Éric, mon cher
ami,
J'ai reçu ton
livre ce matin et je me suis jeté dessus. Je t'avais dis ce que je
pensais des Nouvelles pour l'été, la plume était presque
trop généreuse, elle trahissait parfois un homme trop bon, un peu
éloigné de ce que nous voyons chaque jour, la perversion souvent
méchante qui rôde autour de nous. Maintenant, je suis certain que ta
part d'ombre existe aussi, et dois-je m'en réjouir, elle est très
belle.
Elle est sauvage
et belle comme la silhouette d'Heather, insolente ta part d'ombre, maudite
et flamboyante. Sur la photo ton sourire est très bon, mais il y a quelque
chose d'autre qui débute, le premier pas de danse d'une certaine folie.

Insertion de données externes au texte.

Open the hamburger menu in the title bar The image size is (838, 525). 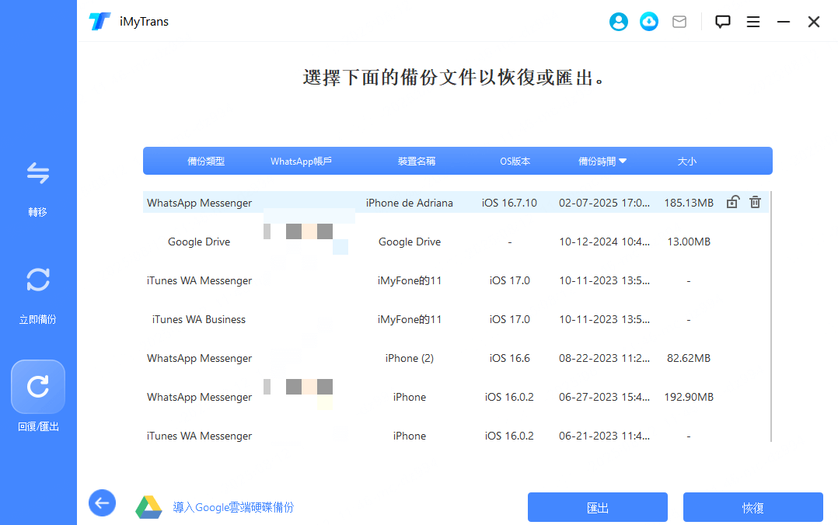tap(752, 21)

J'ai adoré la silhouette insolente de cette jeune femme, ses fesses je
les ai dévorées. J'ai regardé avidement Ronald et Heather
s'étreindre sur les falaises au dessus de l'écume, en écoutant la voix
profonde d'Enya. Voilà une scène terrible ! Vulgaire et juste comme ce
"petit cul monticule". Ha ! ce que j'aurais eu envie de le
prendre ce petit cul ! Là, Éric, tu es fort ! Tu es fort parce que tu es
vrai.
Voici un beau
texte, brutal de bout en bout, plein de récifs coupants, de tempêtes, de
ruines, de sang et de sensualité sauvage. Un texte qui accroche le ventre
et déchire les pull-over des jeunes filles trop sages. Ta plume dans ces
deux textes, la nouvelle et la pièce, est aussi pointue que des seins de
jeunes filles, aussi arrogante. On s'y abîme le regard avec passion. On
est donc beaucoup plus près de Macbeth et de Shakespeare. Tes étudiants
doivent se régaler, vautrés dans la jalousie, le pouvoir, le sexe et le
crime.
Éric, tu as
réussi à nous égarer entre la réalité si vivante, brutale de
l'érotisme et les légendes lointaines des landes de la mer.